Amazon.com Review
In David Wong Louie's finely crafted, funny, and exceptionally well-written coming-of-age story set in the late '70s, a young Chinese American struggles toward the American dream of affluence, leaving behind his befuddled immigrant parents and their small apartment over their laundry business. The narrator of
The Barbarian's Are Coming has been trained at the Culinary Institute of America and is ready to rise to any challenge a capon or a champignon can offer. Newly appointed resident chef of the Richfield Ladies' Club in Connecticut, Sterling Lung ignores his well-coifed employers' urgings that he cook Chinese food for them. His father, on the other hand, who wanted Sterling to become a doctor, takes his revenge by never allowing his son to cook for him. Aging and unwell, he nurses a bittersweet anger at having raised a child who knows almost nothing about his family's culture, who speaks little Chinese, and who prides himself on his ignorance of Chinese cooking. On the one occasion Sterling is allowed to cook in her kitchen, his mother scowls over his shoulder, criticizing every move. "You call yourself a chef?" she prods him.
"Didn't they teach you anything at that school?" She clucks her tongue and goes to the refrigerators and returns with a bottle. "Oyster sauce is always good." The store-bought sauce is against everything I've ever learned about gastronomy. Sauces are the supreme test of a chef's skill. Often, cooking is the sauce. But sauce out of a bottle, some anonymous committee of tongues in a laboratory determining the proper blend of flavors for my palate, my dishes? I read the label: "Oyster extractives, sugar, water, monosodium glutamate, salt, cornstarch, caramel color." Why not ketchup? Why not Drano?

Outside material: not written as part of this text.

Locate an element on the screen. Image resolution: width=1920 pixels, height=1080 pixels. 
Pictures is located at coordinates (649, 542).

In a last bid to set Sterling up in the only way they know how, his parents bring a "picture bride" from China to marry him. At the same moment, a relationship he had assumed was casual suddenly and alarmingly metamorphoses, as his girlfriend announces that she's pregnant.

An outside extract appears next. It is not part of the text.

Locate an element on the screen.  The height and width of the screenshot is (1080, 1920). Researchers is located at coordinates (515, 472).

Louie's much-lauded 1991 short-story collection, Pangs of Love, gave hints of his future development. In his first novel, as promised, he shows a narrative ingenuity as remarkable as his cultural insights. --Regina Marler
From Publishers Weekly
The author of a highly praised story collection, Pangs of Love, has now written an ambitious and appealing first novel, brilliant in its scathing insights. From his first sly pun, Louie's hapless narrator, Sterling Lung, wins the reader's rapt attention: "One day my Bliss is in Iowa, studying dentistry, gazing at the gums and decay of hog farmers and their kin." It is 1978, and 26-year-old Sterling, the bright American-born son of Chinese parents, has already disappointed his parents by choosing the Culinary Institute of America rather than medical school, and he's about to disappoint everyone else as well. His casual girlfriend Bliss wants more from their relationship; his parents want him to marry the Chinese picture-bride they have chosen for him; and his employers, the Waspy women of the Richfield Ladies' Club, want him to cook Chinese food, though his specialty is French cuisine. Although Sterling becomes deeply involved with Bliss, their relationship seems doomed from the beginning. And although Sterling learns to cook Chinese dishes to become a cable-TV chef, the best he can do is to parody a Chinese cook, calling himself the "Peeking Duck," and turning all his Ls to Rs as he speaks. At the heart of Sterling's failings is his troubled and distant relationship with his ailing father, Genius, who is devoted to the Chinese laundry he runs. Louie dazzlingly captures the bitter ironies of Asian-American life, but it is the scenes between father and son and, eventually, the scenes between Sterling and his sons, that expose the most complex realities of Chinese-American identity. To his parents' dismay, Sterling is Westernized to his roots--and yet, isn't that what they wanted? Though they expect him to cleave to his Chinese heritage, his parents chose "lean lives among the barbarians, so [Sterling] might enjoy penicillin and daily beef and be spared Mao and dreary collectivism, shared destiny, rationed rice, the communal butt-rag at the outhouse door." Louie's coruscating novel is full of astonishing writing, but the real delight is his wit and humor as he keeps plucking away the prickly petals of his characters' desires until he finds their hearts. Author tour. (Mar.) FYI: Louie's Pangs of Love received the Los Angeles Times First Fiction Award and the Ploughshares First Fiction Book Award.